-- BEGIN READING TEXT --

FoundationDB originally used an embedded SQLite B-Tree as its storage engine:
“The current FDB storage engine consists of an unversioned SQLite B-tree and in-memory multi-versioned redo log data. Only mutations leaving the MVCC window (i.e., committed data) are written to SQLite.” [1]
Later, the project transitioned to Redwood, a B+Tree built over an arena allocator with page-level MVCC (all observable via code and merged PRs). In contrast, Apache Cassandra is a pure LSM-Tree system consisting of a memtable, commit log, and SSTables [2].
What does this imply? Decoupling. FoundationDB exhibits one of the most elegant and sophisticated architectures among distributed systems, cleanly separating transactional processing (coordinators, proxies, resolvers) from data storage (Storage Servers). This separation enables non-trivial storage-engine flexibility conceptually switching between an LSM-Tree and a B+Tree backend.
Yes, really.
LSM-Tree vs. B+Tree
Comparing these structures could easily become a long theoretical discussion. Instead, we differentiate them using structural metrics and experimental metrics.
A classic structural framework is the “amplifications”:
- Write Amplification (WA) → WAL + flush + compaction; increases when many SSTables exist.
- Read Amplification (RA) → memtable + SSTables; multiple binary searches + merges.
- Space Amplification (SA) → tombstones + compaction buffers + fragmented pages.
For our storage engine, we will implement an LSM-Tree.
Write-Ahead Log (WAL)
As described in Cassandra’s documentation [2], its WAL (CommitLog) follows a long tradition of database logging rooted in IBM’s ARIES algorithm. FoundationDB also has a WAL, but with semantic differences: the Transaction Log (TLog) acts as the distributed, ordered, replicated WAL of the cluster.
The core idea behind a WAL is the write-ahead principle:
Before any change is applied to the physical data structure, it must first be recorded in an append-only, sequential, durable log.
This makes the WAL the first component we must implement: it defines the commit path.
In a local storage engine, the WAL is a sequential file used for crash recovery, durability, and state replay. In FoundationDB, WAL semantics exist at the distributed level: the TLog is replicated, ordered, asynchronous, multi-stream, and pipelined.
Memtable: Role and Structure (Red-Black Tree)
For this engine, we choose a classic LSM-Tree design. Although the original O’Neil paper [3] is dense, the ScyllaDB design notes [4] provide an approachable summary. An LSM-Tree maintains an in-memory sorted structure the memtable often implemented using a red-black tree for ordered key/value access.

-- END READING TEXT --
-- BEGIN GIVEN RECORDS --

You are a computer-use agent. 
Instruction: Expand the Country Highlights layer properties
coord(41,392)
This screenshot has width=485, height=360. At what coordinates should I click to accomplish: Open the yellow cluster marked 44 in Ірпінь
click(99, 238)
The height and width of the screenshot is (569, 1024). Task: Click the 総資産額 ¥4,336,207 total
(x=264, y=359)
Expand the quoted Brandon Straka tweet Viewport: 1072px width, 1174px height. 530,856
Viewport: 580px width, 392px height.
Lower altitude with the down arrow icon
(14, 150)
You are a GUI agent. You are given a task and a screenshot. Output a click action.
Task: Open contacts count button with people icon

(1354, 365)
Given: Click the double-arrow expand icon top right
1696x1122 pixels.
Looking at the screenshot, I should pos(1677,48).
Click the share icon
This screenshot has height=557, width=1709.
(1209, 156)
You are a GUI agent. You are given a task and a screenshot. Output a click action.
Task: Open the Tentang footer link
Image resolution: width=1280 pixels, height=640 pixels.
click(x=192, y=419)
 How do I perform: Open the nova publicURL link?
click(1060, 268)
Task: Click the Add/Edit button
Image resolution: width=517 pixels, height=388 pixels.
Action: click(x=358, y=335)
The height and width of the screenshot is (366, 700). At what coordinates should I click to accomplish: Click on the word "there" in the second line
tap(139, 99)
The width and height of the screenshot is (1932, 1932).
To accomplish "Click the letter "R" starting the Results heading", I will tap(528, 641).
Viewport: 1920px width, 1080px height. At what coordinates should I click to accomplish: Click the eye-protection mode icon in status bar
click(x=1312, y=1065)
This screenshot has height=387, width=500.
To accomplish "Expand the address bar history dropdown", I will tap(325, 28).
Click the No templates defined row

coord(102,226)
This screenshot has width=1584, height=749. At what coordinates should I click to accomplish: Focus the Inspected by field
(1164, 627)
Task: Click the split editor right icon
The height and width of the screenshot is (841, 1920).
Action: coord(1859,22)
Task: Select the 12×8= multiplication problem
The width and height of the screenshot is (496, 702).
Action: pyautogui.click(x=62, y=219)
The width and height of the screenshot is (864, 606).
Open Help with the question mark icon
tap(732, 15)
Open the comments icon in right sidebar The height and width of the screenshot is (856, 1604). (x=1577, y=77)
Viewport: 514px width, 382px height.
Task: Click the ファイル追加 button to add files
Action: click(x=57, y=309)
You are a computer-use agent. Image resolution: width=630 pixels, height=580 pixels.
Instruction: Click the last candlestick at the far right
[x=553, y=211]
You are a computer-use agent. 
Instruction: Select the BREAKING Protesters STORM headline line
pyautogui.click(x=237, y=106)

-- END GIVEN RECORDS --

* [PROBLEMS TO WORK ON]
(1) Which amplification metrics does the storage-engine article list under its structural framework? Give their names and abbreviations.
(2) Continue the storage-engine article from its final sentence.
The lines between the storage-engine article and this point are separate material.

* [FINAL ANSWERS]
(1) Write Amplification (WA), Read Amplification (RA), Space Amplification (SA)

(2)
This ensures that all entries are sorted lexicographically by std::string keys.

Red-Black Tree illustration (Cormen et al., Introduction to Algorithms, 3rd Edition).
We define our memtable type as:
typedef std::map<std::string, MemEntry> MemTable;
Where MemEntry is:
struct MemEntry {
bool is_tombstone;
std::string value;
MemEntry() : is_tombstone(true), value() {}
MemEntry(const std::string& v) : is_tombstone(false), value(v) {}
};
Thus, our MemTable is a red-black tree ordered by key, mapping std::string → MemEntry.
It will be central during WAL recovery.
To visualize what the memtable looks like after replaying the WAL, consider the following sequence of operations:
wal.appendPut("a.txt", "AAA");
wal.appendPut("c.txt", "CCC");
wal.appendDel("b.txt");
wal.appendPut("d.txt", "DDD");
WAL::MemTable mem;
size_t applied = wal.recover(mem);
std::cout << "Registros aplicados desde WAL: " << applied << std::endl;
for (const auto& kv : mem) {
const auto& k = kv.first;
const auto& v = kv.second;
std::cout << k << " -> "
<< (v.is_tombstone ? "DEL" : ("PUT(" + v.value + ")"))
<< std::endl;
}
After recovery, the memtable (which is implemented as a std::map<std::string, MemEntry>) contains the latest logical state for each key. Since std::map is a Red-Black Tree, the keys are stored in sorted order:
a.txt → 1
b.txt → 2
c.txt → 3
d.txt → 4
If we visualize the underlying Red-Black Tree structure, one valid representation of the memtable is:

c.txt (black)
/ \
b.txt (black) d.txt (red)
/
a.txt (black)
If we annotate each node with its logical value (PUT or DEL), the tree becomes:
[c.txt | PUT "CCC"]
/ \
[b.txt | DEL ⊘] [d.txt | PUT "DDD"]
/
[a.txt | PUT "AAA"]
A few important points:
- The memtable contains exactly one entry per key, representing the most recent PUT or DELETE.
- A DELETE does not remove the key from the memtable; instead, it is stored as a tombstone (is_tombstone = true). Tombstones are necessary so that future SSTable flushes or compactions can correctly shadow older data.
- The exact shape of the Red-Black Tree may vary (due to balancing rotations), but the sorted order of keys is always preserved, which is crucial for LSM-tree flushes and range scans.
Repository link KV-LSM-RP
WAL Implementation Detail: POSIX vs. <fstream>
Many tutorials use <fstream>, but database engines typically rely on low-level POSIX I/O (open, read, write, fsync, close) for explicit control over durability guarantees.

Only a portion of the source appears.